I watched the majority of Thoresen’s NHL career in Edmonton, and despite the fact that he always seemed snake-bitten offensively, it was impossible not to cheer for him.  He was undersized but had no difficulties playing a physical game; he fore-checked effectively and didn’t give an inch in puck battles.  He played in all situations and was effective on the penalty kill.

As the reader might expect, he was also incredibly reliable in his own end.  The 2006-07 Oilers were a miserable squad; not nearly as bad as the current group but still one of the worst teams in the league.  Of the 15 forwards who played 25 or more games, seven finished in double-digit negatives in plus/minus.  Of the players who finished the year (Edmonton collapsed down the stretch) not one finished with a positive plus/minus.  With this as a backdrop, Thoresen’s minus-1 was a remarkable accomplishment.

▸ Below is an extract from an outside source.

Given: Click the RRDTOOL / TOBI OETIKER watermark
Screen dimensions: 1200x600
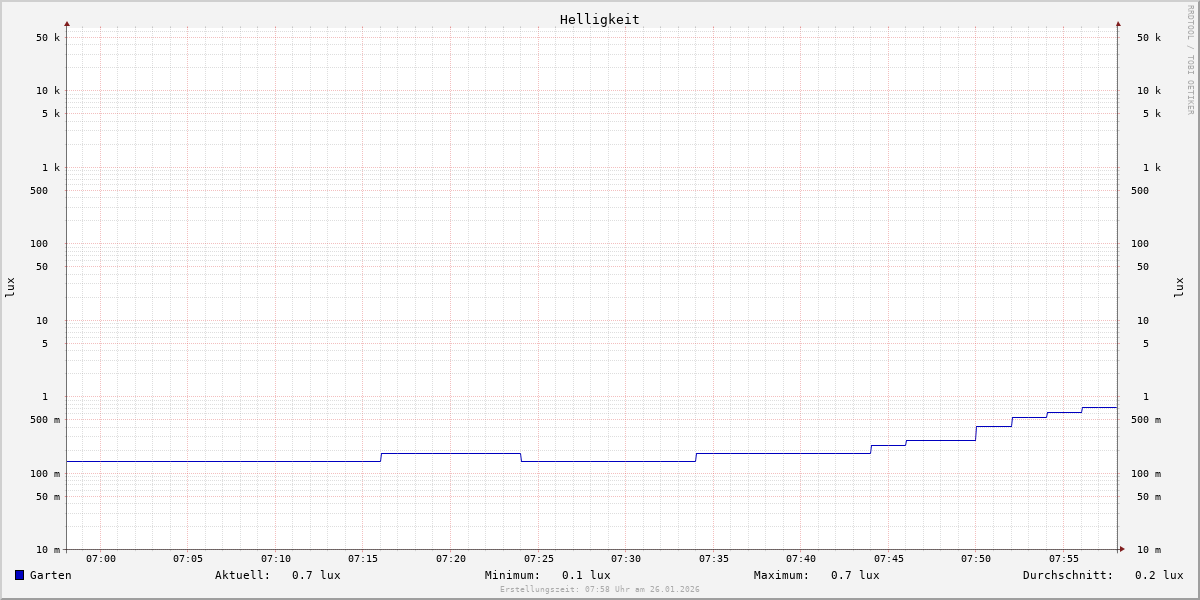Looking at the screenshot, I should [x=1190, y=59].

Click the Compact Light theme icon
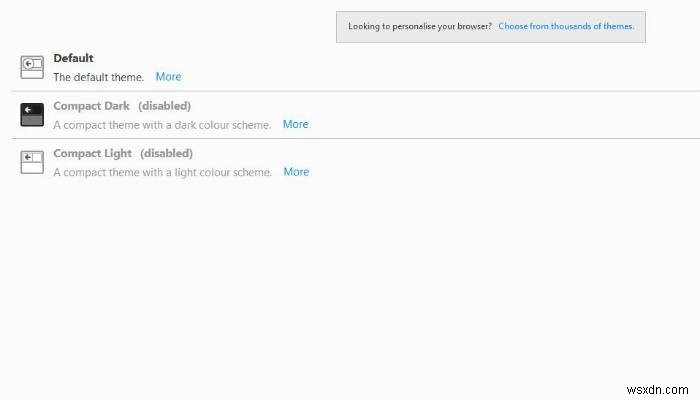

Thoresen’s had a fairly impressive year in that department over in the KHL too – his plus-39 leads the league (just ahead of line-mate Alexander Radulov).  He’s had a fairly impressive offensive season too; with 52 points in 52 games Thoresen finds himself ranked seventh in the KHL in scoring, just ahead of ex-Red Wing Jiri Hudler.  This comes on the heels of a year in Switzerland, where Thoresen ranked third in the league in points.

None of that success in Europe means that Thoresen would light up the NHL if he came back; after all, he was a pretty good player in the Swedish Elite League before Edmonton brought him over, but it does show significant offensive development since Thoresen’s last NHL stint.  He was already a phenomenal defensive player; if he could add enough offence to chip in between 30 and 40 points a season, he could have a very nice career as a third-line forward.

It would take a one-way contract to bring him back, in all likelihood; Thoresen returned to Europe after the Philadelphia Flyers declined to offer him one.  Given that it won’t take much money to make it happen, that’s probably a good risk for a few different NHL teams.